• _Set task_: Output the part of the records below that opens with the line containing "The image size is (1315, 974)." and closes with the line containing "Instruction: Select the" as a Markdown table with the columns Row and Line, skipping blank lines and leaving out the pictures.

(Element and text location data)
-.-.-

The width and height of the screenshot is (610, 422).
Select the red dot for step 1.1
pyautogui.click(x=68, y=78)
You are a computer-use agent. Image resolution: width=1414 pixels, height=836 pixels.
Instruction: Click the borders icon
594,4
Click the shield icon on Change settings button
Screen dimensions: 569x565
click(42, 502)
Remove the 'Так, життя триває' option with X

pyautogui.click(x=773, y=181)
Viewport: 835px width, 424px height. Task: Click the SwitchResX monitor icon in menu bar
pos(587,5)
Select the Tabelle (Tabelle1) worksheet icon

-.-.-

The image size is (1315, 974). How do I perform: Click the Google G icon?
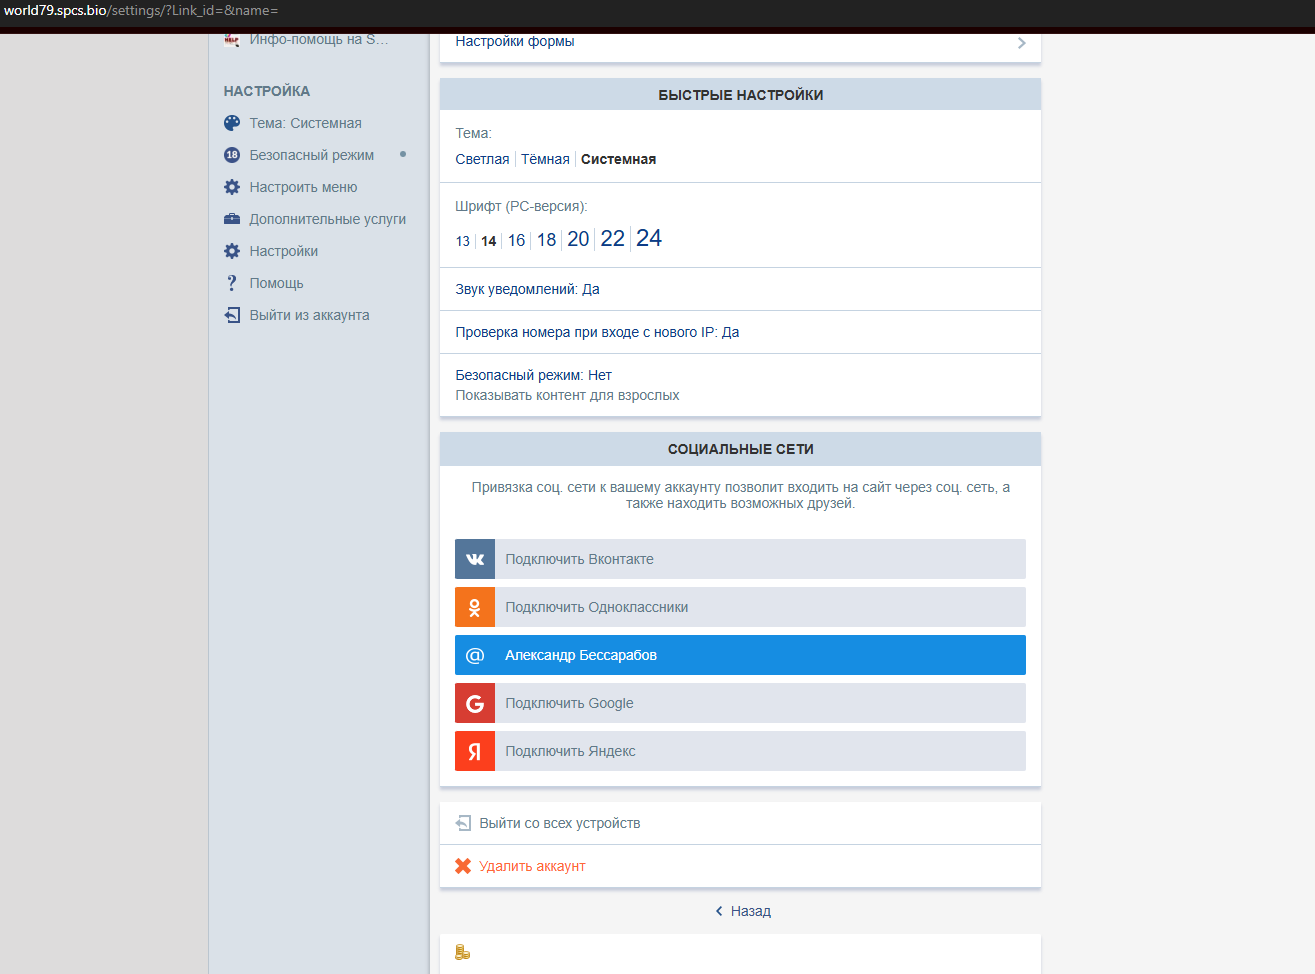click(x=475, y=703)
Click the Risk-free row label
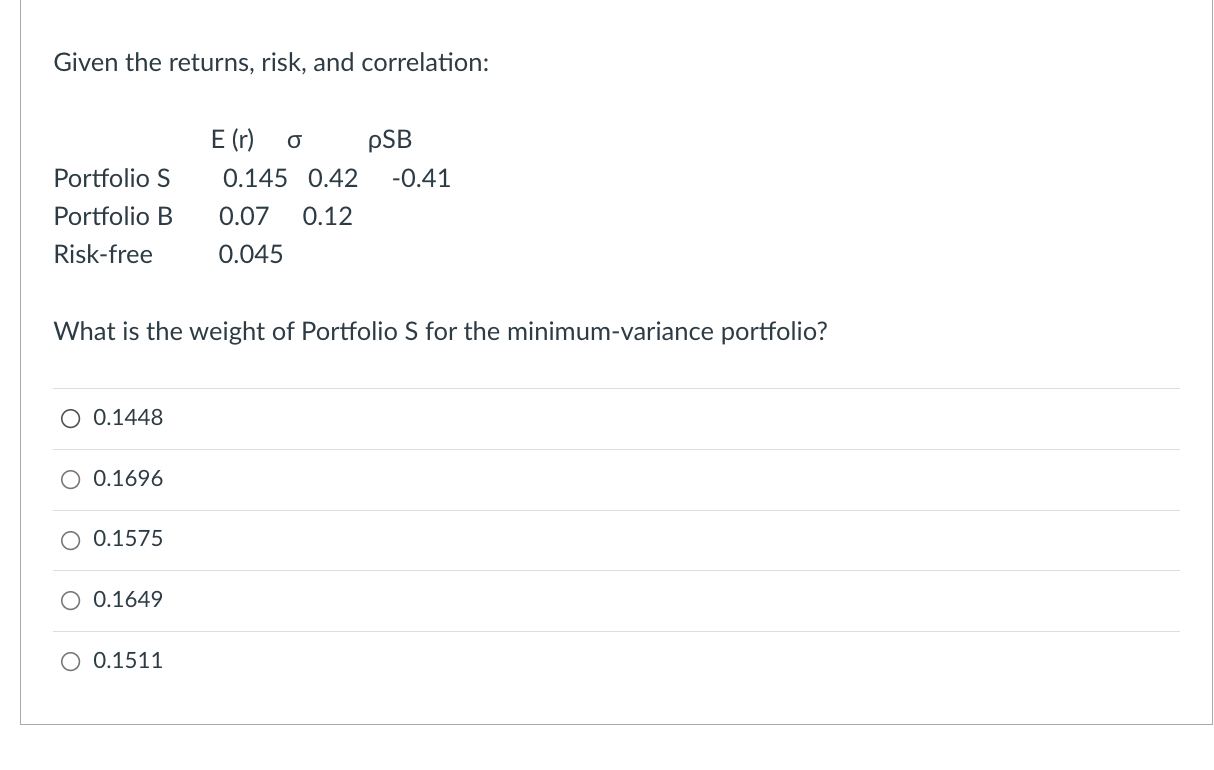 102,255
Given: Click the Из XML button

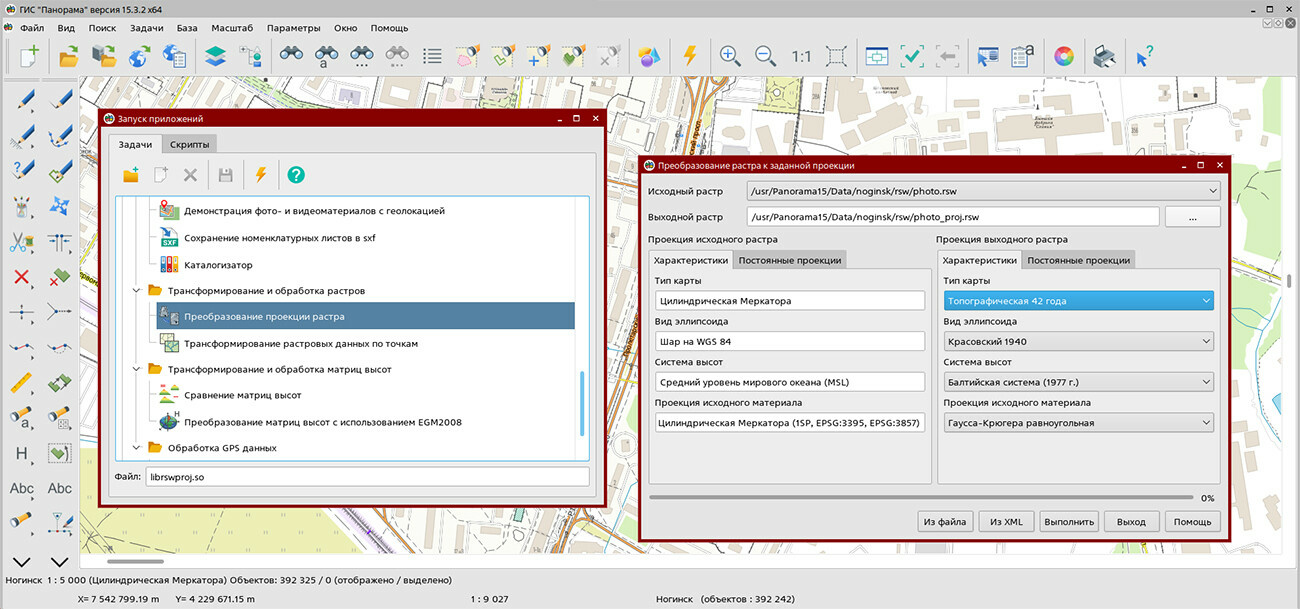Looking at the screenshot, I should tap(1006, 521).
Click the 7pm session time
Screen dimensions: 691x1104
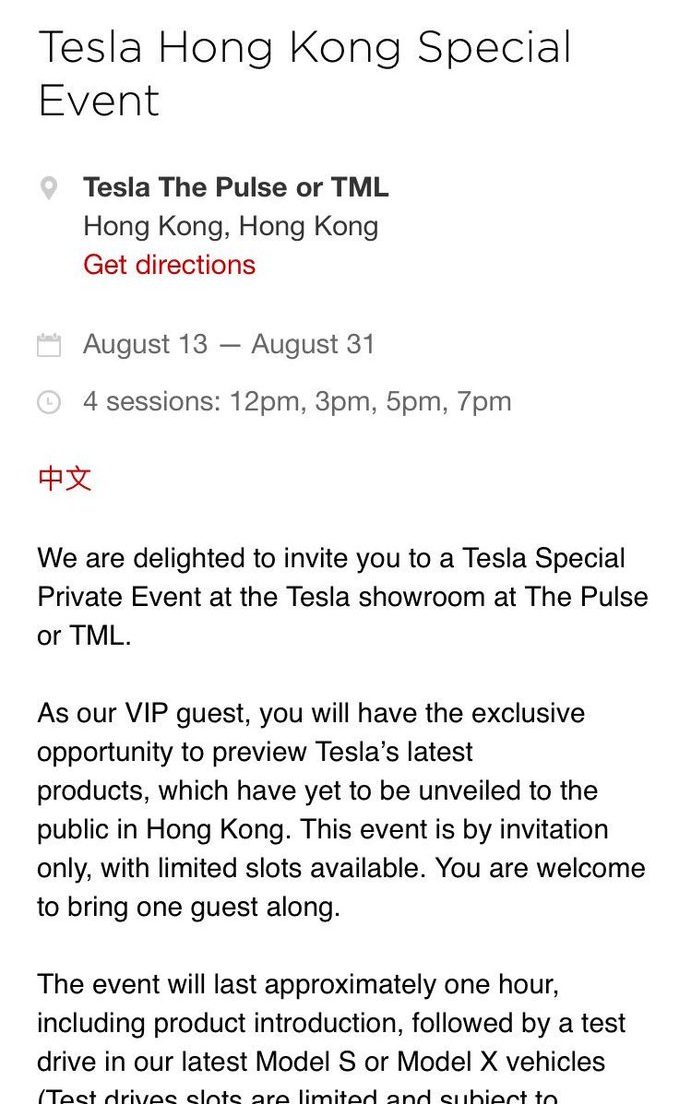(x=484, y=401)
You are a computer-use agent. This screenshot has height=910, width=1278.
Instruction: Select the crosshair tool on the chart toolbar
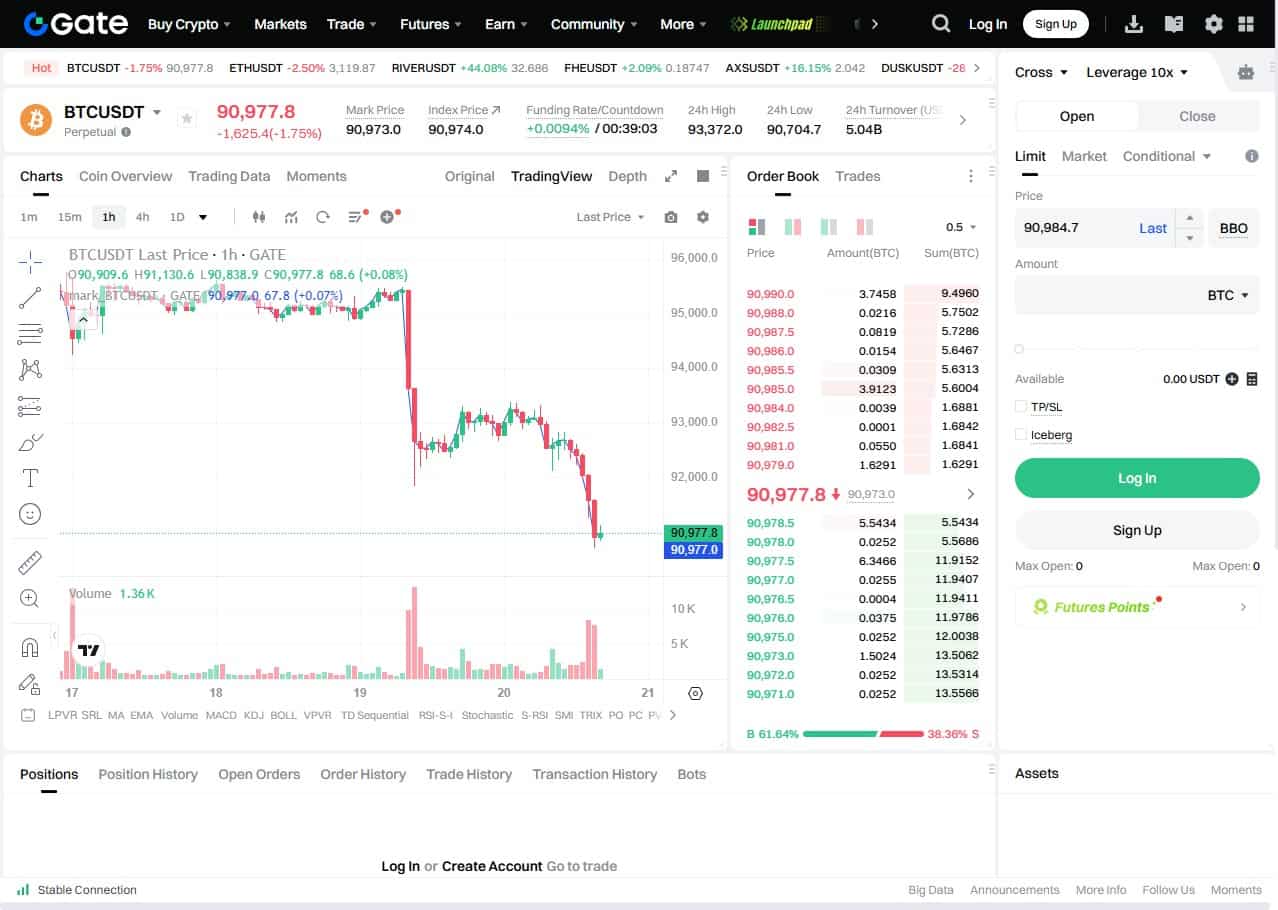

-.-.-

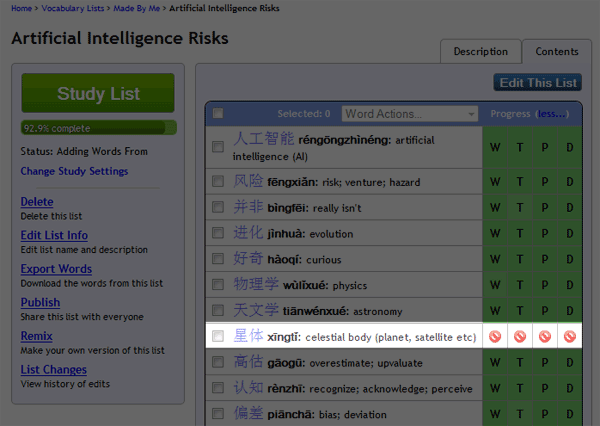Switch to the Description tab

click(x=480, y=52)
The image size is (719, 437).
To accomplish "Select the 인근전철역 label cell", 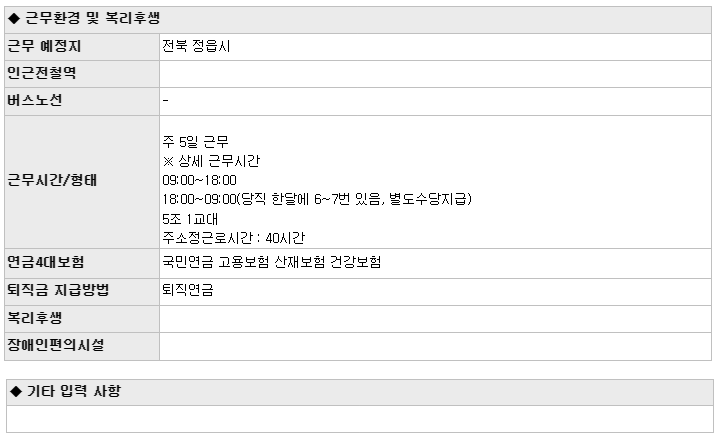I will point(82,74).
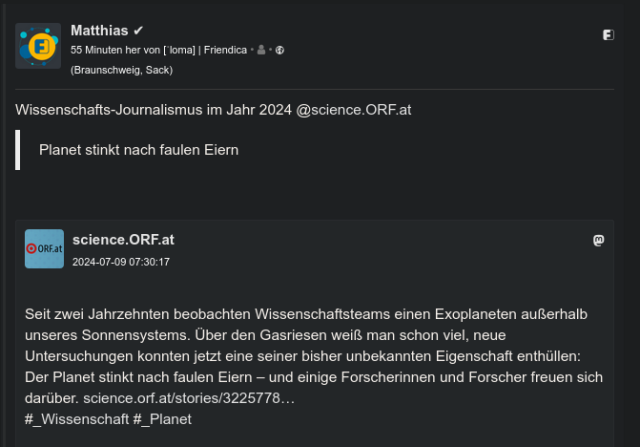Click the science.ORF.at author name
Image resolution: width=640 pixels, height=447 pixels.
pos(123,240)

-.-.-

• _Result for this exercise_:
| Row | Line |
|---|---|
| 1 | The image size is (1315, 974). How do I perform: Click the Google G icon? |
| 2 | click(x=475, y=703) |
| 3 | Click the Risk-free row label |
| 4 |  102,255 |
| 5 | Given: Click the Из XML button |
| 6 | Looking at the screenshot, I should tap(1006, 521). |
| 7 | Click the 7pm session time |
| 8 | Screen dimensions: 691x1104 |
| 9 | (x=484, y=401) |
| 10 | You are a computer-use agent. This screenshot has height=910, width=1278. |
| 11 | Instruction: Select the crosshair tool on the chart toolbar |